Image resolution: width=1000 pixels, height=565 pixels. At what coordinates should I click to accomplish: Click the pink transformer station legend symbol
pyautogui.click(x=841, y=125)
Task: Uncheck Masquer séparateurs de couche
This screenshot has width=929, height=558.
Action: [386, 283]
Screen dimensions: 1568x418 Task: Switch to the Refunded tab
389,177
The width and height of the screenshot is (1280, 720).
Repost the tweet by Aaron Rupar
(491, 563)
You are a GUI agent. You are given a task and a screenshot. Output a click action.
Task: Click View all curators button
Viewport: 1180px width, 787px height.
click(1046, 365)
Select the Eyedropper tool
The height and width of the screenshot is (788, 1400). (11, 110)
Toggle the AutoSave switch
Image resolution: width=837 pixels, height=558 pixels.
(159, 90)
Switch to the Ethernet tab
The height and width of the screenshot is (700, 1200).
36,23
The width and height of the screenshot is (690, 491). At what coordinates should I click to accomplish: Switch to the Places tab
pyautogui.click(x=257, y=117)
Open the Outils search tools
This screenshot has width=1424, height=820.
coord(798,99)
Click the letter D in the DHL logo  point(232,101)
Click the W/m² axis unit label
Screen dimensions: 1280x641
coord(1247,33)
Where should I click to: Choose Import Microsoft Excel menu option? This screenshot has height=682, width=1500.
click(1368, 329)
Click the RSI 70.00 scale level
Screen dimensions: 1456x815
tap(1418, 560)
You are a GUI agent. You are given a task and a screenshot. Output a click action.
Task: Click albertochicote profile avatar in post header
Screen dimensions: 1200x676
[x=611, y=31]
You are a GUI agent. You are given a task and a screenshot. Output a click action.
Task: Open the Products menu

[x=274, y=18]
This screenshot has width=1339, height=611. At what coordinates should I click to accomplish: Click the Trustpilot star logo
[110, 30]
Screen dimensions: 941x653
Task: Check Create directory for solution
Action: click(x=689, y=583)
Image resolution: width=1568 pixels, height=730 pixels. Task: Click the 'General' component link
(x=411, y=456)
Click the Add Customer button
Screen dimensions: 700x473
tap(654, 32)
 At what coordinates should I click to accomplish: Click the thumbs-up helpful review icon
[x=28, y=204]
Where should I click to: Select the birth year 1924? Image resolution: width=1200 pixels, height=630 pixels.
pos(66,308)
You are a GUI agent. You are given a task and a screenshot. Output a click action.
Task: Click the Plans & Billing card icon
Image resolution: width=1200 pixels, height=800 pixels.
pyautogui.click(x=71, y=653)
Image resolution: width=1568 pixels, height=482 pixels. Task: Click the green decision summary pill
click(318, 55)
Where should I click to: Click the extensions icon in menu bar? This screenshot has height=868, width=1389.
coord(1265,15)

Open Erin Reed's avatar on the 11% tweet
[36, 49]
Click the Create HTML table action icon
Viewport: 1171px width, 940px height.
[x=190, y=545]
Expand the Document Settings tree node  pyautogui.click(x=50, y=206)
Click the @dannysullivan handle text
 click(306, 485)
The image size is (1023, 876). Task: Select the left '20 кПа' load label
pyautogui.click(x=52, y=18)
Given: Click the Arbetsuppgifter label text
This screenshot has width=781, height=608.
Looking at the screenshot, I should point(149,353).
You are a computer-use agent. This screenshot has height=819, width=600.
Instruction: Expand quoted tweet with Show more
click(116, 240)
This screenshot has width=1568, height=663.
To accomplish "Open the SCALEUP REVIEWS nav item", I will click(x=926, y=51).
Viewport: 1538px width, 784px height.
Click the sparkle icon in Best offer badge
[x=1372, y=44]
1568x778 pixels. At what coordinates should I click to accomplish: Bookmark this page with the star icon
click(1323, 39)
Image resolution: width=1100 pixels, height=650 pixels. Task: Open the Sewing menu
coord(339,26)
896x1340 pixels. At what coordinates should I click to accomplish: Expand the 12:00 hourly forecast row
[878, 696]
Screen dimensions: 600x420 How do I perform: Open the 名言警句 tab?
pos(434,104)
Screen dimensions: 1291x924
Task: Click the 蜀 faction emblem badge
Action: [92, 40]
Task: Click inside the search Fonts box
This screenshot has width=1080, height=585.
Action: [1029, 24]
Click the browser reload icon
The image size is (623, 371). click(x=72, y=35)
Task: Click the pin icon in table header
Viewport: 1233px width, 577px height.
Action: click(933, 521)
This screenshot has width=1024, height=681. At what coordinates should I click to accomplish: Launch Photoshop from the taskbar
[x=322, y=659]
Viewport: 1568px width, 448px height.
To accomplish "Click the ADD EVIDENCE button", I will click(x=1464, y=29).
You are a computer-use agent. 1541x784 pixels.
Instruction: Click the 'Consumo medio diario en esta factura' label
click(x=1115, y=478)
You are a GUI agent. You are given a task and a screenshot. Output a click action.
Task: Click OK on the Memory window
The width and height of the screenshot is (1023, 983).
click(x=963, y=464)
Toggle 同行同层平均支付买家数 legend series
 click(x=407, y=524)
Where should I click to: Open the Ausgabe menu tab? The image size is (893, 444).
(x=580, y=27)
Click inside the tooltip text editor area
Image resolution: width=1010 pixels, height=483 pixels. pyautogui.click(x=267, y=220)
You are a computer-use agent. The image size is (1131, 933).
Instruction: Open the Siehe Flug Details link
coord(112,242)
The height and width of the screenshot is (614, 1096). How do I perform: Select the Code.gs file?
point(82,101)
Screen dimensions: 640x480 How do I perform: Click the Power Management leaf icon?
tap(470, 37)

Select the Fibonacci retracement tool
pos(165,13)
·····
PROBLEM DETAILS.
Please set down all of the data above again, matching it exactly.

RESPONSE TO THE TASK.
Image resolution: width=1000 pixels, height=565 pixels. At what coordinates should I click to accomplish: Click the pink transformer station legend symbol
pyautogui.click(x=841, y=125)
Task: Uncheck Masquer séparateurs de couche
This screenshot has width=929, height=558.
Action: [386, 283]
Screen dimensions: 1568x418 Task: Switch to the Refunded tab
389,177
The width and height of the screenshot is (1280, 720).
Repost the tweet by Aaron Rupar
(491, 563)
You are a GUI agent. You are given a task and a screenshot. Output a click action.
Task: Click View all curators button
Viewport: 1180px width, 787px height.
click(1046, 365)
Select the Eyedropper tool
The height and width of the screenshot is (788, 1400). (11, 110)
Toggle the AutoSave switch
Image resolution: width=837 pixels, height=558 pixels.
(159, 90)
Switch to the Ethernet tab
The height and width of the screenshot is (700, 1200).
36,23
The width and height of the screenshot is (690, 491). At what coordinates should I click to accomplish: Switch to the Places tab
pyautogui.click(x=257, y=117)
Open the Outils search tools
This screenshot has width=1424, height=820.
coord(798,99)
Click the letter D in the DHL logo  point(232,101)
Click the W/m² axis unit label
Screen dimensions: 1280x641
coord(1247,33)
Where should I click to: Choose Import Microsoft Excel menu option? This screenshot has height=682, width=1500.
click(1368, 329)
Click the RSI 70.00 scale level
Screen dimensions: 1456x815
tap(1418, 560)
You are a GUI agent. You are given a task and a screenshot. Output a click action.
Task: Click albertochicote profile avatar in post header
Screen dimensions: 1200x676
[x=611, y=31]
You are a GUI agent. You are given a task and a screenshot. Output a click action.
Task: Open the Products menu

[x=274, y=18]
This screenshot has width=1339, height=611. At what coordinates should I click to accomplish: Click the Trustpilot star logo
[110, 30]
Screen dimensions: 941x653
Task: Check Create directory for solution
Action: click(x=689, y=583)
Image resolution: width=1568 pixels, height=730 pixels. Task: Click the 'General' component link
(x=411, y=456)
Click the Add Customer button
Screen dimensions: 700x473
tap(654, 32)
 At what coordinates should I click to accomplish: Click the thumbs-up helpful review icon
[x=28, y=204]
Where should I click to: Select the birth year 1924? Image resolution: width=1200 pixels, height=630 pixels.
pos(66,308)
You are a GUI agent. You are given a task and a screenshot. Output a click action.
Task: Click the Plans & Billing card icon
Image resolution: width=1200 pixels, height=800 pixels.
pyautogui.click(x=71, y=653)
Image resolution: width=1568 pixels, height=482 pixels. Task: Click the green decision summary pill
click(318, 55)
Where should I click to: Click the extensions icon in menu bar? This screenshot has height=868, width=1389.
coord(1265,15)

Open Erin Reed's avatar on the 11% tweet
[36, 49]
Click the Create HTML table action icon
Viewport: 1171px width, 940px height.
[x=190, y=545]
Expand the Document Settings tree node  pyautogui.click(x=50, y=206)
Click the @dannysullivan handle text
 click(306, 485)
The image size is (1023, 876). Task: Select the left '20 кПа' load label
pyautogui.click(x=52, y=18)
Given: Click the Arbetsuppgifter label text
This screenshot has width=781, height=608.
Looking at the screenshot, I should point(149,353).
You are a computer-use agent. This screenshot has height=819, width=600.
Instruction: Expand quoted tweet with Show more
click(116, 240)
This screenshot has width=1568, height=663.
To accomplish "Open the SCALEUP REVIEWS nav item", I will click(x=926, y=51).
Viewport: 1538px width, 784px height.
Click the sparkle icon in Best offer badge
[x=1372, y=44]
1568x778 pixels. At what coordinates should I click to accomplish: Bookmark this page with the star icon
click(1323, 39)
Image resolution: width=1100 pixels, height=650 pixels. Task: Open the Sewing menu
coord(339,26)
896x1340 pixels. At what coordinates should I click to accomplish: Expand the 12:00 hourly forecast row
[878, 696]
Screen dimensions: 600x420 How do I perform: Open the 名言警句 tab?
pos(434,104)
Screen dimensions: 1291x924
Task: Click the 蜀 faction emblem badge
Action: [92, 40]
Task: Click inside the search Fonts box
This screenshot has width=1080, height=585.
Action: [1029, 24]
Click the browser reload icon
The image size is (623, 371). click(x=72, y=35)
Task: Click the pin icon in table header
Viewport: 1233px width, 577px height.
Action: click(933, 521)
This screenshot has width=1024, height=681. At what coordinates should I click to accomplish: Launch Photoshop from the taskbar
[x=322, y=659]
Viewport: 1568px width, 448px height.
To accomplish "Click the ADD EVIDENCE button", I will click(x=1464, y=29).
You are a computer-use agent. 1541x784 pixels.
Instruction: Click the 'Consumo medio diario en esta factura' label
click(x=1115, y=478)
You are a GUI agent. You are given a task and a screenshot. Output a click action.
Task: Click OK on the Memory window
The width and height of the screenshot is (1023, 983).
click(x=963, y=464)
Toggle 同行同层平均支付买家数 legend series
 click(x=407, y=524)
Where should I click to: Open the Ausgabe menu tab? The image size is (893, 444).
(x=580, y=27)
Click inside the tooltip text editor area
Image resolution: width=1010 pixels, height=483 pixels. pyautogui.click(x=267, y=220)
You are a computer-use agent. The image size is (1131, 933).
Instruction: Open the Siehe Flug Details link
coord(112,242)
The height and width of the screenshot is (614, 1096). How do I perform: Select the Code.gs file?
point(82,101)
Screen dimensions: 640x480 How do I perform: Click the Power Management leaf icon?
tap(470, 37)

Select the Fibonacci retracement tool
pos(165,13)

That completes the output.